We investigate unbiased high-dimensional mean estimators in differential privacy. We consider differentially private mechanisms whose expected output equals the mean of the input dataset, for every dataset drawn from a fixed bounded domain K in ℝ^d. A classical approach to private mean estimation is to compute the true mean and add unbiased, but possibly correlated, Gaussian noise to it. In the first part of this paper, we study the optimal error achievable by a Gaussian noise mechanism for a given domain K, when the error is measured in the 𝓁_p norm for some p ≥ 2. We give algorithms that compute the optimal covariance for the Gaussian noise for a given K under suitable assumptions, and prove a number of nice geometric properties of the optimal error. These results generalize the theory of factorization mechanisms from domains K that are symmetric and finite (or, equivalently, symmetric polytopes) to arbitrary bounded domains.

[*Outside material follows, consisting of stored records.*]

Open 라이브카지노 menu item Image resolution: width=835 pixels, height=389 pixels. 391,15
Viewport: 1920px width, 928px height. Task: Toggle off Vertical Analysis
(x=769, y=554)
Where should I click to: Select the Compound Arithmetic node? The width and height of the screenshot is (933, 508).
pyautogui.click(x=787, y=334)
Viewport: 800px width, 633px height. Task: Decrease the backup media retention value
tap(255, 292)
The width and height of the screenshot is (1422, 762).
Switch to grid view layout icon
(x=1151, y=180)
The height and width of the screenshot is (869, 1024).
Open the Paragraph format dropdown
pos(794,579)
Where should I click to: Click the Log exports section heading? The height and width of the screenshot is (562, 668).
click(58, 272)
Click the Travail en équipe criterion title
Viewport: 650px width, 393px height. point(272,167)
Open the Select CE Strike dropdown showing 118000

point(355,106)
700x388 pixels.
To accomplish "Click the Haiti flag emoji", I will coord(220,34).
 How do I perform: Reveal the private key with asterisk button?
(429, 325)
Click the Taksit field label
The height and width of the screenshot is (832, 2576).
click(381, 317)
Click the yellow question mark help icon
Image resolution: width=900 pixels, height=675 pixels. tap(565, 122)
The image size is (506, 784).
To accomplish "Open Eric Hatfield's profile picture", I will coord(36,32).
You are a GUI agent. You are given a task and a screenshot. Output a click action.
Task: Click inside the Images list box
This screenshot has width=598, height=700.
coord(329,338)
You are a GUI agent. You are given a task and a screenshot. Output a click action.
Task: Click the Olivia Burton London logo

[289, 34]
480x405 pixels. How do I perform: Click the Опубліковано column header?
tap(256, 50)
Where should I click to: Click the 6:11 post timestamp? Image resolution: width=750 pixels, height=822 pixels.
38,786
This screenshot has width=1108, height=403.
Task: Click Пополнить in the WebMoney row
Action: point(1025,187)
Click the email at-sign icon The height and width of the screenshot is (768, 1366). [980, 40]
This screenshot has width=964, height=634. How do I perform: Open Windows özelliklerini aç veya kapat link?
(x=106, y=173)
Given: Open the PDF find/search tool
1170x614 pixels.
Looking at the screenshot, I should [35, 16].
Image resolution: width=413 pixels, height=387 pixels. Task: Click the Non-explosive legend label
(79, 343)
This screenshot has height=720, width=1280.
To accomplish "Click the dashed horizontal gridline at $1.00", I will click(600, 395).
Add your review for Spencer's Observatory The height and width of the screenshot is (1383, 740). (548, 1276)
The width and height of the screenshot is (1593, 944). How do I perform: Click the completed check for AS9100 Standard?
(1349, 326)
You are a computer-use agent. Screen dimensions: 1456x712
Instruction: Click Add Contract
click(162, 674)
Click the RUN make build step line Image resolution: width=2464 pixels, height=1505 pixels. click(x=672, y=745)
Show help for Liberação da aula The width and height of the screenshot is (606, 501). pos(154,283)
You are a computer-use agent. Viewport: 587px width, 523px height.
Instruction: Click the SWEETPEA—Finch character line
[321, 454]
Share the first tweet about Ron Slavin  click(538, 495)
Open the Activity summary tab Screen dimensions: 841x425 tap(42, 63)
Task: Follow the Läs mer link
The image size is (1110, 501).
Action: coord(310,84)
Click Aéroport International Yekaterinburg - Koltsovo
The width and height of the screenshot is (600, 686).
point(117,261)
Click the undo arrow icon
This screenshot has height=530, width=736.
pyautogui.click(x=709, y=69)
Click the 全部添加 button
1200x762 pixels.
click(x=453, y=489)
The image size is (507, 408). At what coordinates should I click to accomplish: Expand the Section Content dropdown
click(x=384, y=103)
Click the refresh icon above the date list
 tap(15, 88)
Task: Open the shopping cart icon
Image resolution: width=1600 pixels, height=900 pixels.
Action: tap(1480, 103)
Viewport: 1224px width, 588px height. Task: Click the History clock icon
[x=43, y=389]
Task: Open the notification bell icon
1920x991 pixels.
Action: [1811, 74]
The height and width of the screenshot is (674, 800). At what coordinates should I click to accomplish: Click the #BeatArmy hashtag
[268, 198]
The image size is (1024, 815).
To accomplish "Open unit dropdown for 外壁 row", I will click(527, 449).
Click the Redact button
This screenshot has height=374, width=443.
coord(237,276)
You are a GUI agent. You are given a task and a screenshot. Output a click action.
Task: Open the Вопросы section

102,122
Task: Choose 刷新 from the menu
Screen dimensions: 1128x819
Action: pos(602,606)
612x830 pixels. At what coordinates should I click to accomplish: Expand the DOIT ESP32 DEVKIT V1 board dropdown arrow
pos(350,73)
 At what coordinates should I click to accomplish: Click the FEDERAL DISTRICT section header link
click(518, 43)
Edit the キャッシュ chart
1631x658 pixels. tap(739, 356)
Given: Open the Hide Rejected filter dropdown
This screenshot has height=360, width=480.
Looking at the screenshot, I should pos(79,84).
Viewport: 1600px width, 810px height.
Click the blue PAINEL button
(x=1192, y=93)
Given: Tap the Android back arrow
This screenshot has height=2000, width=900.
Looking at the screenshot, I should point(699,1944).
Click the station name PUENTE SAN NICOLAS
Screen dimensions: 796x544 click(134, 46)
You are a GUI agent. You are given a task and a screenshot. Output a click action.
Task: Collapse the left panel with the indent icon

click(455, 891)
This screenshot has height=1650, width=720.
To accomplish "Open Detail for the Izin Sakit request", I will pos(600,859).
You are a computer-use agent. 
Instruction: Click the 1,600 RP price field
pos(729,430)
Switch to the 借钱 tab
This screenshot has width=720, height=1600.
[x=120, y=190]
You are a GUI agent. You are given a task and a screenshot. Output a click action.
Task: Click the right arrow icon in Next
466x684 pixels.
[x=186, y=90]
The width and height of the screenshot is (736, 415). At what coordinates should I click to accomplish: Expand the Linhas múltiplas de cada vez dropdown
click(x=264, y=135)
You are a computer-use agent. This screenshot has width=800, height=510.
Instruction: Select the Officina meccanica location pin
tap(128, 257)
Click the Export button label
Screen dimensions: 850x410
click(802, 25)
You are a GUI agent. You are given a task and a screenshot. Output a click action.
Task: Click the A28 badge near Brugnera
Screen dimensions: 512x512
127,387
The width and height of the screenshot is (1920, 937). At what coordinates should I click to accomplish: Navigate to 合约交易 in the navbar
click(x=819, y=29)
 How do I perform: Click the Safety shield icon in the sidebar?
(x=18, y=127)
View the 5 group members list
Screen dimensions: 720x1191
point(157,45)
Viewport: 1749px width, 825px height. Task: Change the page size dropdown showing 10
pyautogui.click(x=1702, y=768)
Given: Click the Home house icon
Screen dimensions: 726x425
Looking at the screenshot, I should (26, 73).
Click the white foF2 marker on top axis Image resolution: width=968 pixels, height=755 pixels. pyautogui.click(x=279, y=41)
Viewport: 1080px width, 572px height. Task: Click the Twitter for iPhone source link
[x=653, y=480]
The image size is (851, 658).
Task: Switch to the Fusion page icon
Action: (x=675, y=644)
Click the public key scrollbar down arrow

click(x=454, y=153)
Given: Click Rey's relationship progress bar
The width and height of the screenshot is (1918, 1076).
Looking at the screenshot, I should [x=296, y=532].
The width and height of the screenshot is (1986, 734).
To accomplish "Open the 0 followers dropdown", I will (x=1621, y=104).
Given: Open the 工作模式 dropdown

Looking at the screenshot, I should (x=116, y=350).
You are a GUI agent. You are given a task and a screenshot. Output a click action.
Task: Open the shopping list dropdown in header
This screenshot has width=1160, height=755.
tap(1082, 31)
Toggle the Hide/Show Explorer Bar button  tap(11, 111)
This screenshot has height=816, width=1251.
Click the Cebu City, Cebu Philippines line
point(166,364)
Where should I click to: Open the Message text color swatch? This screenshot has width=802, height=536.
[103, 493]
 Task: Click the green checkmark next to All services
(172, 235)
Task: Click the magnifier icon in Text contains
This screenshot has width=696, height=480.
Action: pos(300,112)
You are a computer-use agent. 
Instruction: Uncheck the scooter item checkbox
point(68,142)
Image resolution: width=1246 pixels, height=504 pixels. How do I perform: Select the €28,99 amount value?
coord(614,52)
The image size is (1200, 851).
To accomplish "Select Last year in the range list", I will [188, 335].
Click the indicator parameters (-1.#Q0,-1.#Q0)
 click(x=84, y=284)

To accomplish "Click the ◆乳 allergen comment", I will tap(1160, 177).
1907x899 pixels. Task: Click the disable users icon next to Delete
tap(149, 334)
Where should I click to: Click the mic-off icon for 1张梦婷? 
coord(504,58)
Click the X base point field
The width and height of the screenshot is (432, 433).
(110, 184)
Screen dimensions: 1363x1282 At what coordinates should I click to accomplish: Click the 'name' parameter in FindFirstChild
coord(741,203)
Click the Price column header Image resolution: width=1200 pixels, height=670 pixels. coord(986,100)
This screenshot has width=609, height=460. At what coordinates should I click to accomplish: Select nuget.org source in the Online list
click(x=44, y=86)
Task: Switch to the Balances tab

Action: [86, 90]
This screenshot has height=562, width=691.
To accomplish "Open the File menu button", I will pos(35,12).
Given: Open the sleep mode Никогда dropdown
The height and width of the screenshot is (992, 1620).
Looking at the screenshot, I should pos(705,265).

In the second part of the paper we show that Gaussian noise mechanisms achieve nearly optimal error among all private unbiased mean estimation mechanisms in a very strong sense. In particular, for every input dataset, an unbiased mean estimator satisfying concentrated differential privacy introduces approximately at least as much error as the best Gaussian noise mechanism. We extend this result to local differential privacy, and to approximate differential privacy, but for the latter the error lower bound holds either for a dataset or for a neighboring dataset, and this relaxation is necessary.

Aleksandar Nikolov and Haohua Tang. General Gaussian Noise Mechanisms and Their Optimality for Unbiased Mean Estimation. In 15th Innovations in Theoretical Computer Science Conference (ITCS 2024). Leibniz International Proceedings in Informatics (LIPIcs), Volume 287, pp. 85:1-85:23, Schloss Dagstuhl – Leibniz-Zentrum für Informatik (2024)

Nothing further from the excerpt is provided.